When I took my first IT job in my early 20s, I found myself working as a “tape monkey,” shuttling storage cartridges to the high-tech masters who ran the company mainframe.
Mercifully, my job was automated out of existence by a cartridge-picking robot. No great loss, because I wasn’t creating value for my company. I was simply attending to the needs of the technology infrastructure.
A quarter-century later, that’s still what most IT workers do. Rather than judge performance by how IT helps people do their jobs better, managers focus on ROI and keeping the lights on.
Yet there is overwhelming evidence that IT can play a far more important role.
According to a 2018 survey of 20,000 Microsoft customers, just 22 percent of employees said they felt highly productive on the job—and these were people at companies Microsoft defined as having “strong digital cultures.” At other companies, just 10 percent felt empowered by technology.
We are on the cusp of a new era today, when IT departments can be measured not on how efficiently they operate but on how well they help the people and the businesses they serve.
How will this new world be different? I predict that five years from now, success will be measured on the IT department’s ability to:
Prevent IT failures with self-healing systems. Rather than wait for a problem to arise, systems will use sophisticated analytics to diagnose themselves. Your failing storage arrays and network switches will be replaced before they fail. When problems do occur, machine learning technology will take a first pass at resolving them by analyzing what measures have worked in similar conditions in the past.

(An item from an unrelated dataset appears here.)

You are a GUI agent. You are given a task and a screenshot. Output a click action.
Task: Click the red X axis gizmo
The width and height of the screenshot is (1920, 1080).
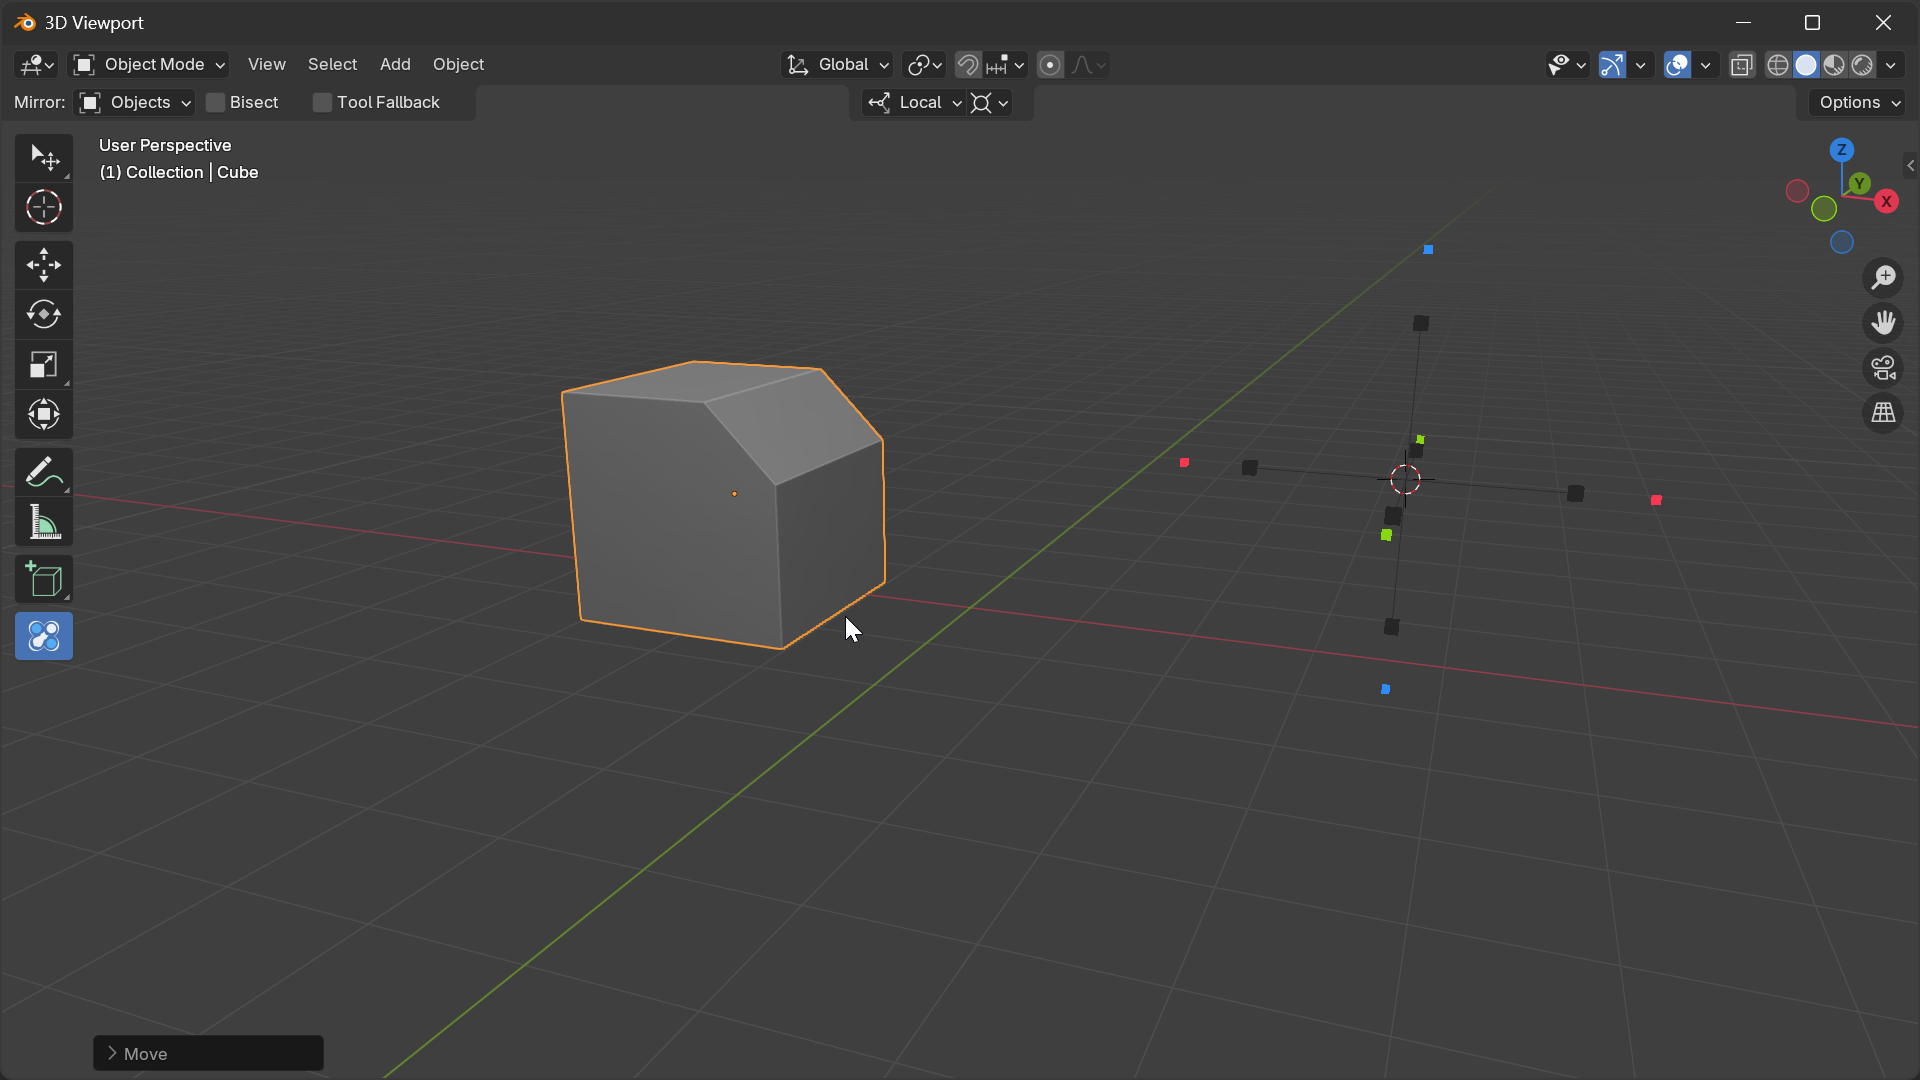(1887, 202)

Become trusted advisors to the businesses. Companies will achieve a new yin-yang of tactical and strategic balance, where technologists work in unison to produce continuous software for the always-on world of cloud. The businesses will get greater control, transparency, security, agility, flexibility and governance.
Eliminate the need for Level 1 tickets. Talented people will no longer spend their days resetting passwords, fixing printers or unfreezing PCs. Of course, more complex problems such as cybersecurity breaches will still occur. But companies will have developed repeatable processes to deal with the simple fixes that cause employee headaches. When new annoyances emerge, they will require IT workers’ attention only until the AI systems have figured out automated solutions.

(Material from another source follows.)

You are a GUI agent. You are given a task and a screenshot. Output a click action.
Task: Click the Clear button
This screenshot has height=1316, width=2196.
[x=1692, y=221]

Create entirely new customer experiences. As time spent on basic care and feeding of the infrastructure declines, IT will be able to spend more time taking advantage of emerging technologies such as mobile, virtual- and augmented-reality, voice and gesture-based interfaces.
All this is good news for the people that IT supports. By 2024, businesses will rightly expect their experience at work to be as simple, convenient and cool as the experience they already enjoy from their favorite consumer apps and services.

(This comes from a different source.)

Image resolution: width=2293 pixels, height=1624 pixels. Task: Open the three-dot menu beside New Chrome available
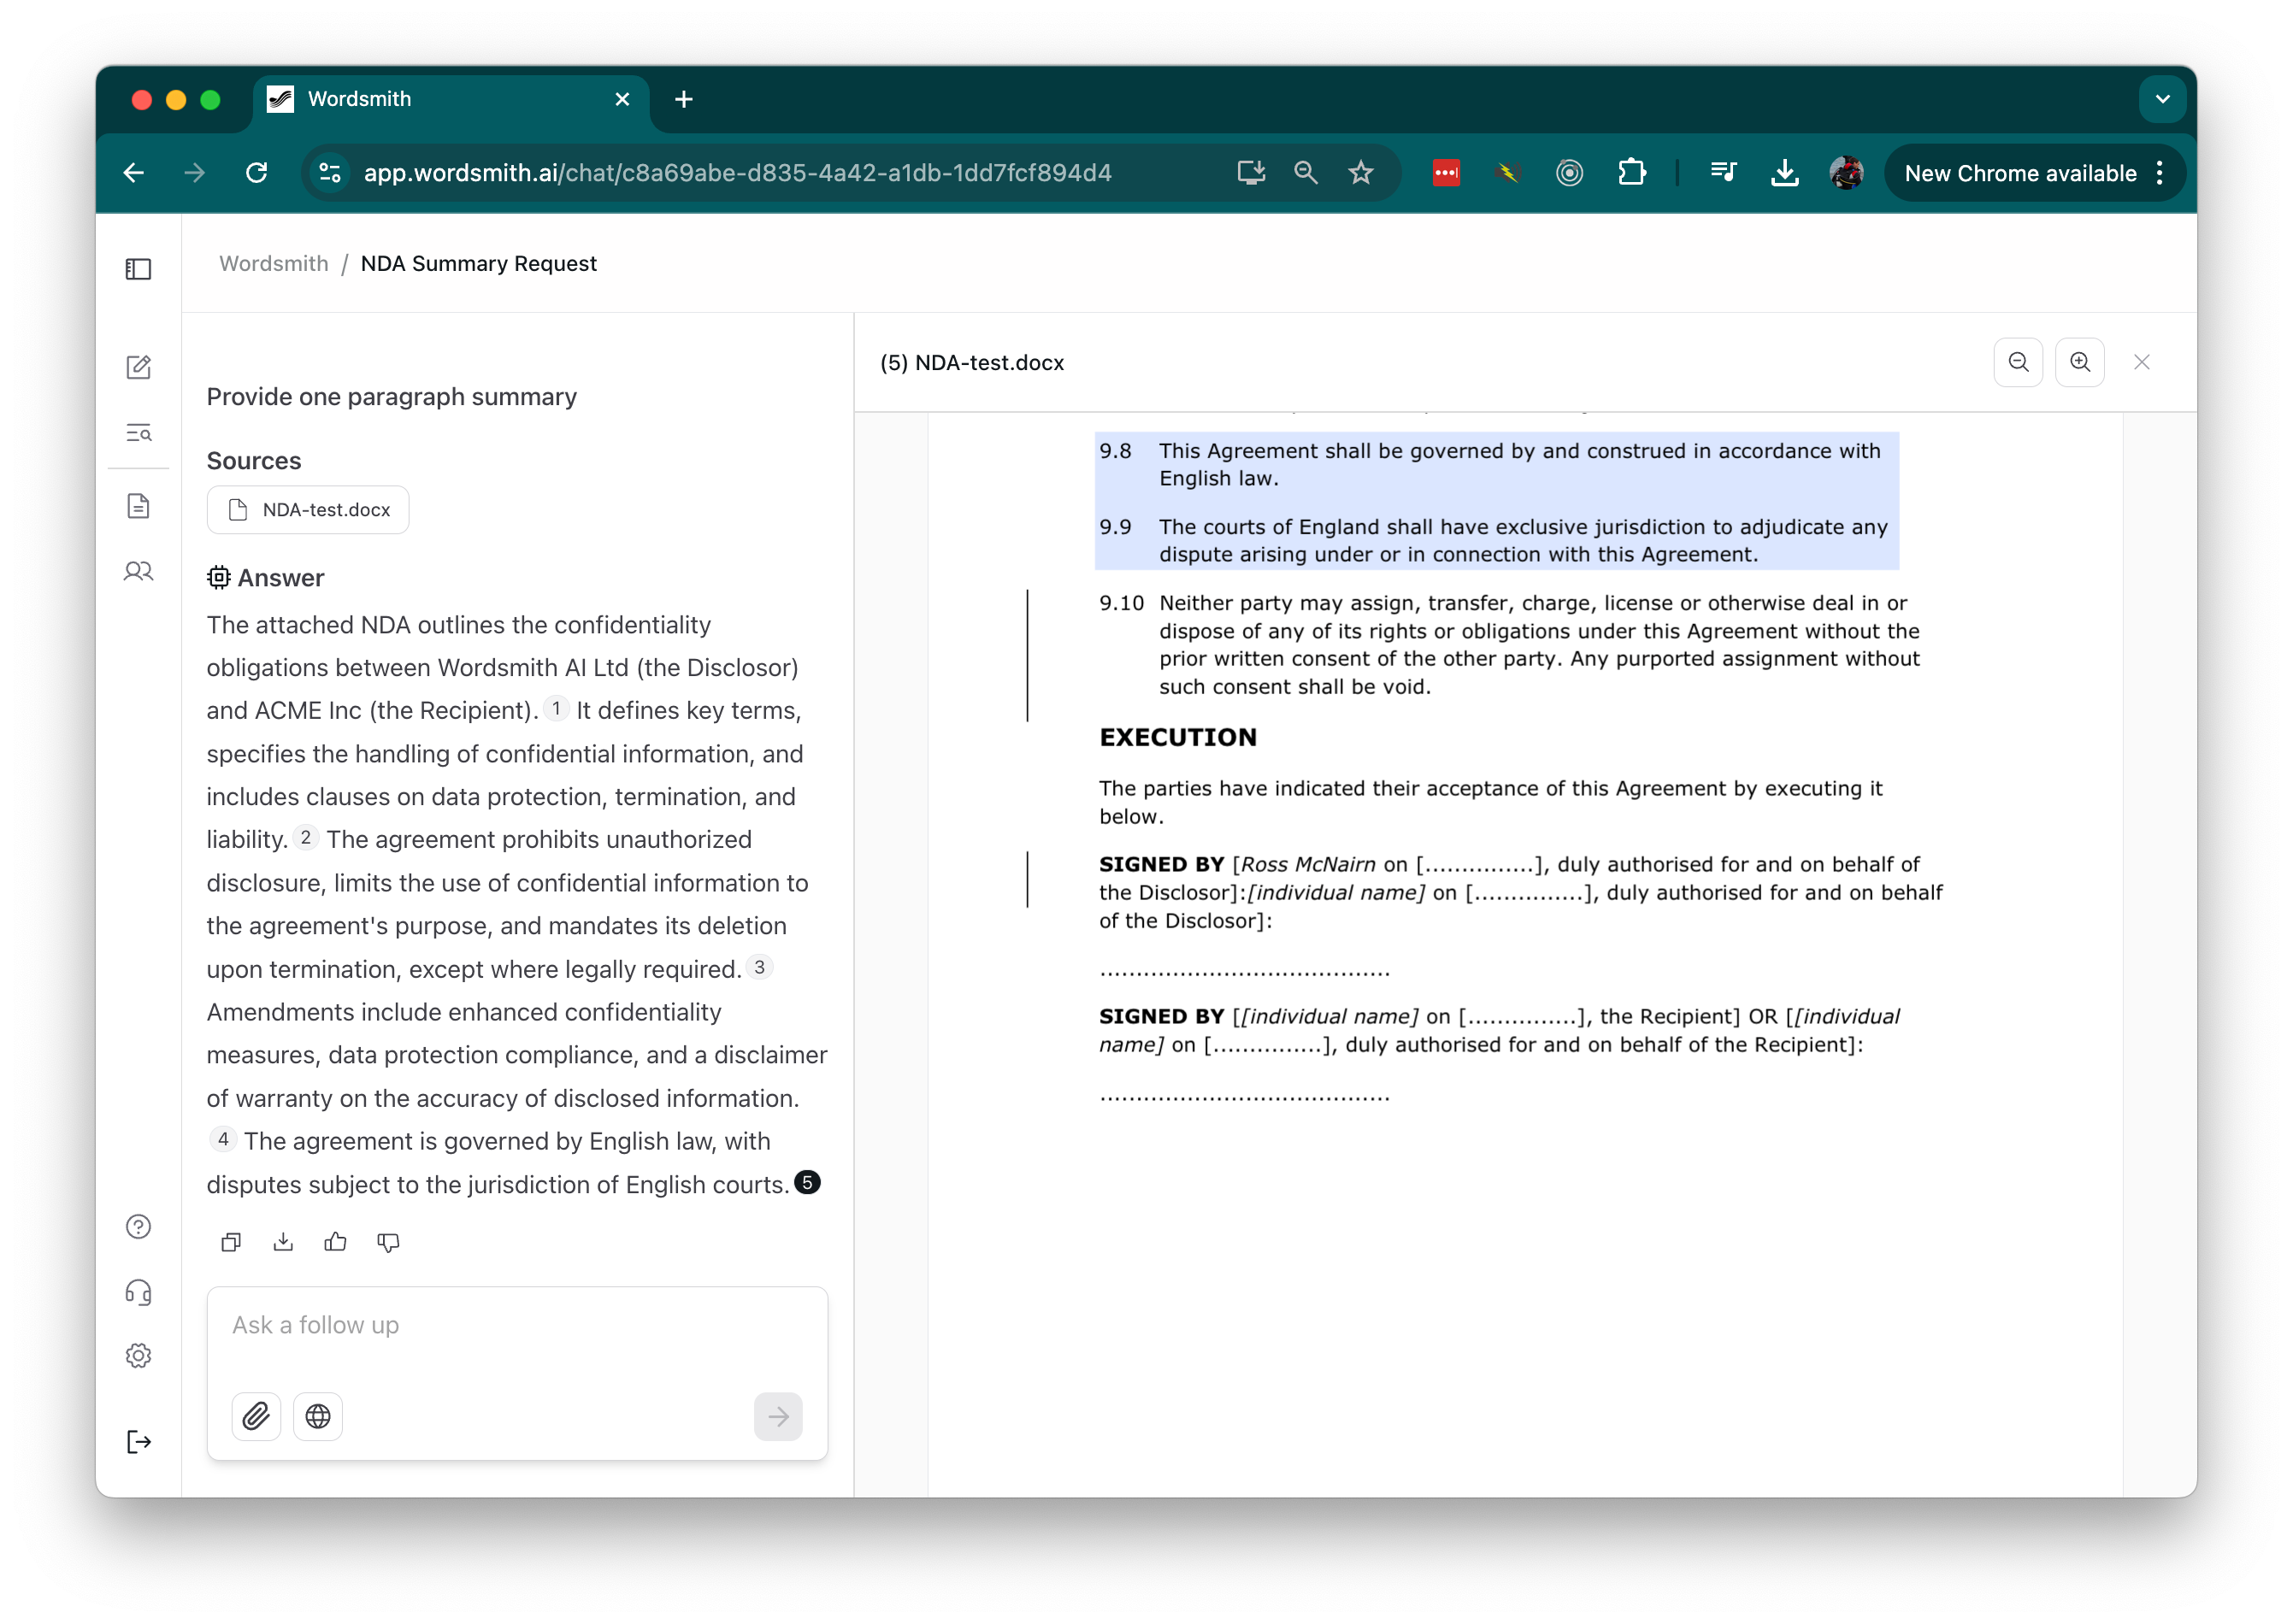[2160, 172]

It’s also very good news for IT professionals–though it might not always feel that way. By the time I was 24, I’d been automated out of three jobs. While I was too young to be particularly worried about my future at the time, looking back it’s clear all these skills contributed to my ability to build a fulfilling, rewarding career for myself.
The next few years are likely to create similar forms of disruption—and opportunities— for IT workers. Rather than build a career around managing and controlling technology infrastructure, those who adapt will have far more opportunity to develop useful new capabilities and more frictionless ways of using them.